Stored items:

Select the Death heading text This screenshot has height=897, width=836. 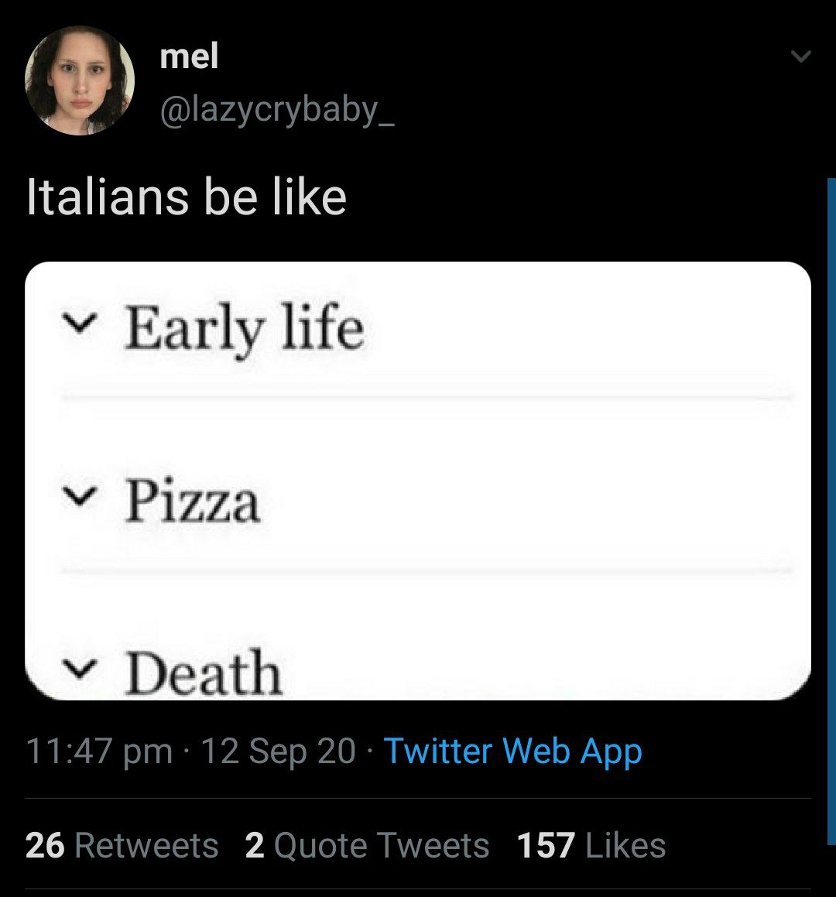point(204,673)
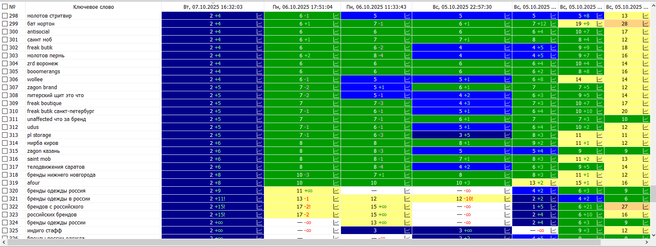
Task: Click the "Пн, 06.10.2025 17:51:04" column header
Action: (302, 7)
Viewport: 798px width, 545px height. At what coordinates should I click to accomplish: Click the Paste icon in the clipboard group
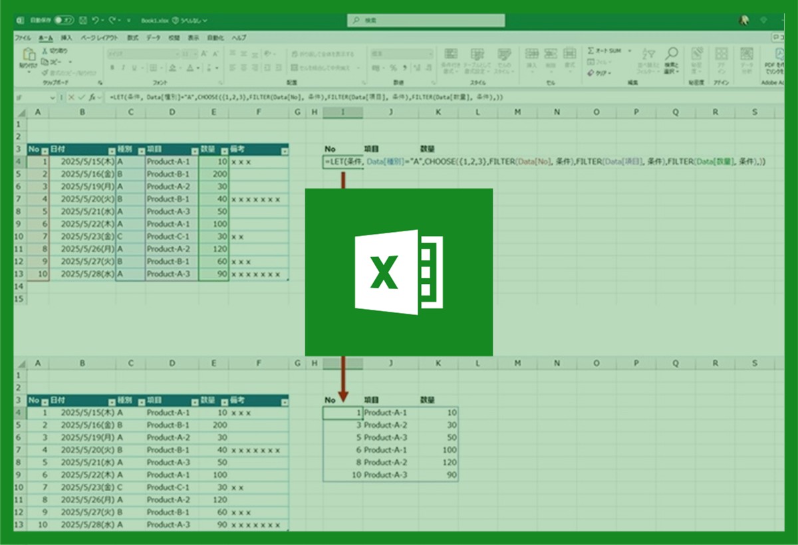coord(28,55)
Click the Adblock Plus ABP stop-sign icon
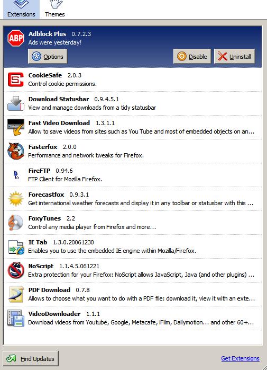 tap(16, 38)
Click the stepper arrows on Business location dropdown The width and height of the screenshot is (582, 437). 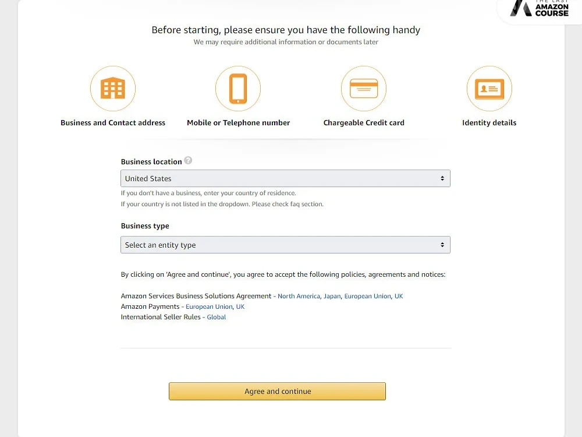pos(442,178)
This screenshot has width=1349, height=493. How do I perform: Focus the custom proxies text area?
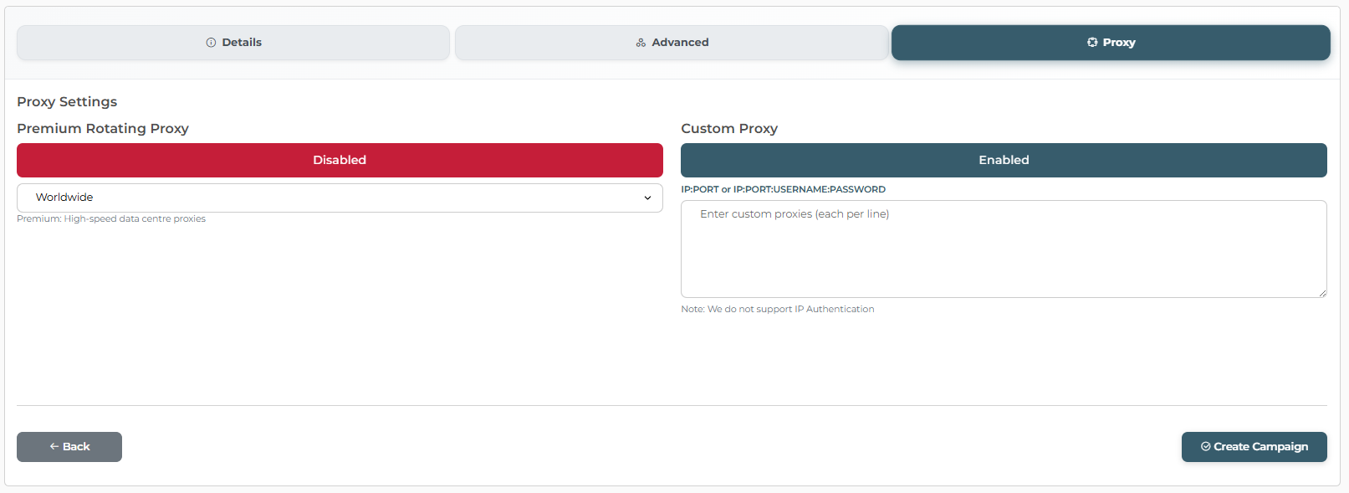point(1004,249)
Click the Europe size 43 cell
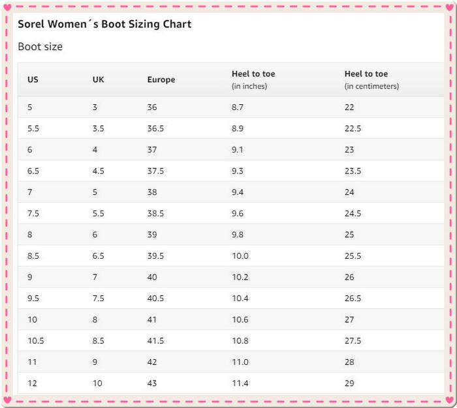The height and width of the screenshot is (408, 457). coord(152,383)
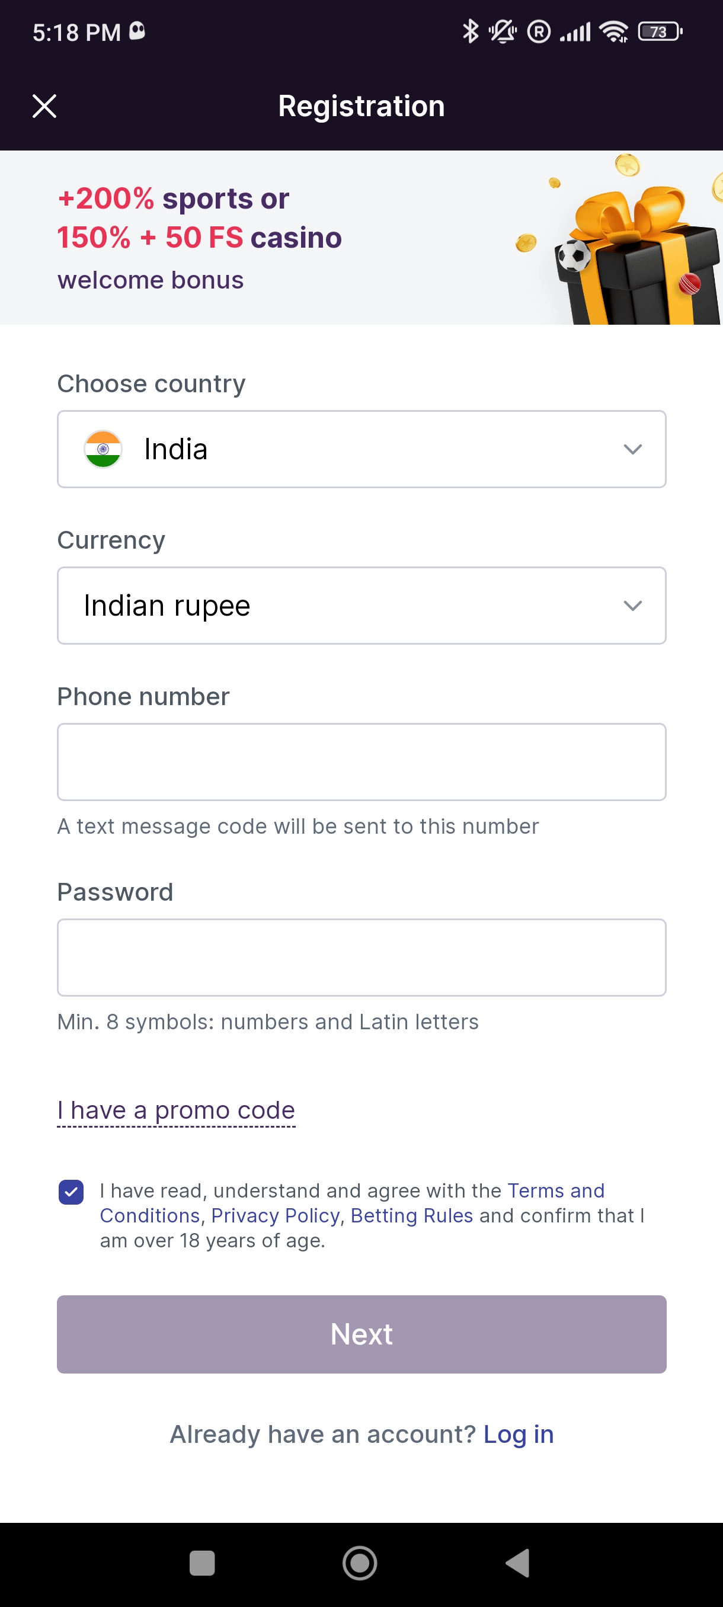Open the Betting Rules link

point(412,1216)
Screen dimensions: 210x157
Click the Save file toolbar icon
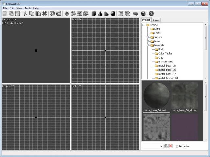pos(17,14)
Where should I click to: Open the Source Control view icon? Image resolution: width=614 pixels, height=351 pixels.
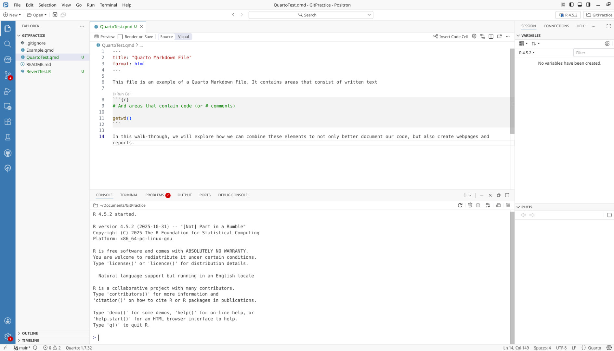click(x=7, y=75)
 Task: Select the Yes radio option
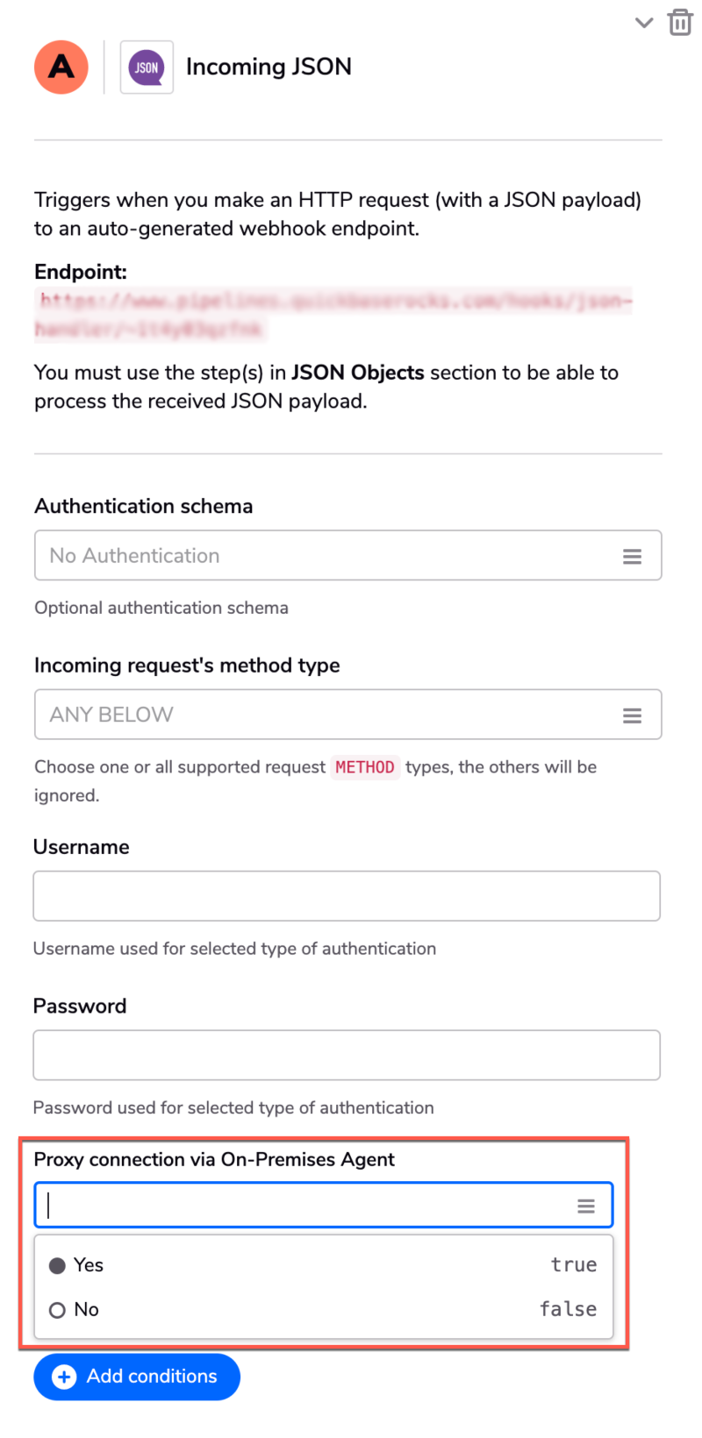point(57,1265)
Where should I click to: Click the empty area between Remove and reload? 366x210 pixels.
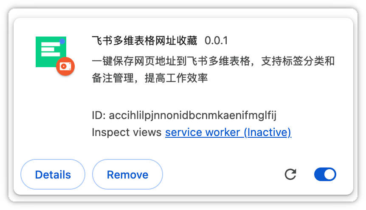(x=223, y=174)
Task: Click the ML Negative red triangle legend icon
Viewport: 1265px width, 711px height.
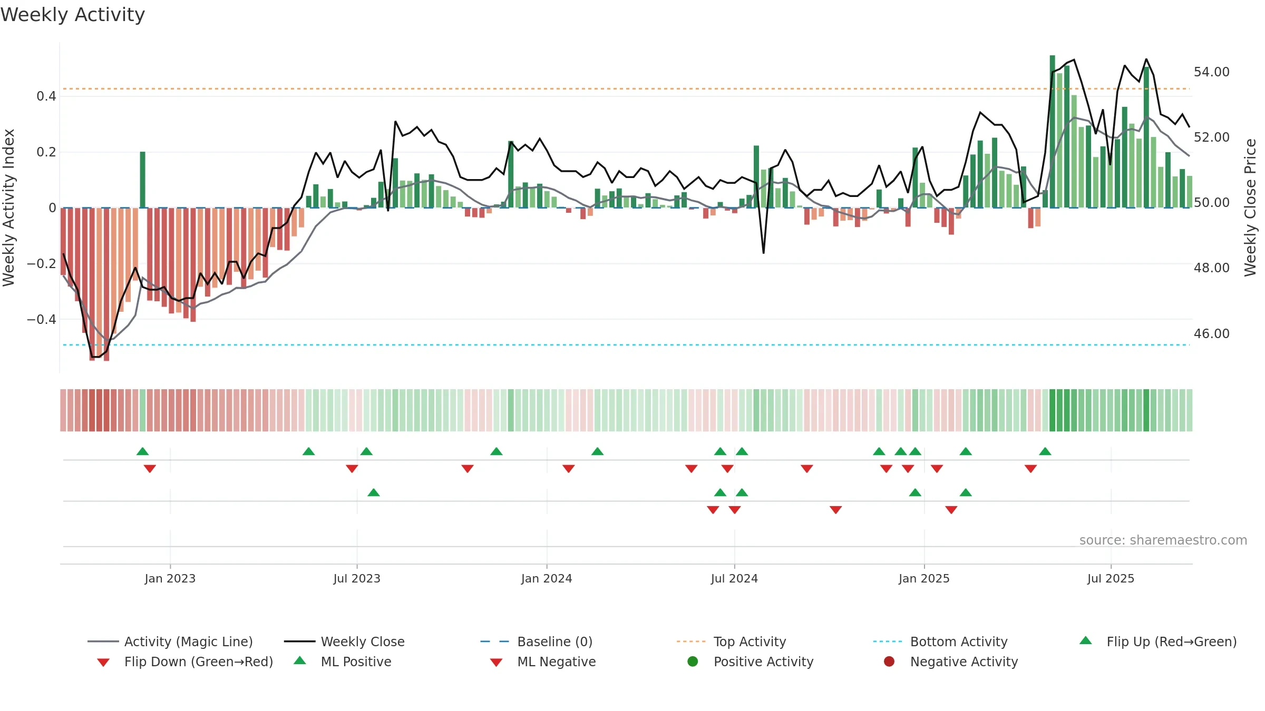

WORK TASK -
Return exactly the line containing "Screen dimensions: 210x157" and every line after it, up to and including the final line of the entries above. Pictures stay out.

PROBLEM SOLUTION -
Screen dimensions: 210x157
Click the Save file toolbar icon
pos(17,14)
Where should I click to: Open the Source Control view icon? Image resolution: width=614 pixels, height=351 pixels.
click(x=7, y=75)
 Task: Select the Yes radio option
point(57,1265)
Where should I click to: Click the empty area between Remove and reload? 366x210 pixels.
(x=223, y=174)
Task: Click the ML Negative red triangle legend icon
Viewport: 1265px width, 711px height.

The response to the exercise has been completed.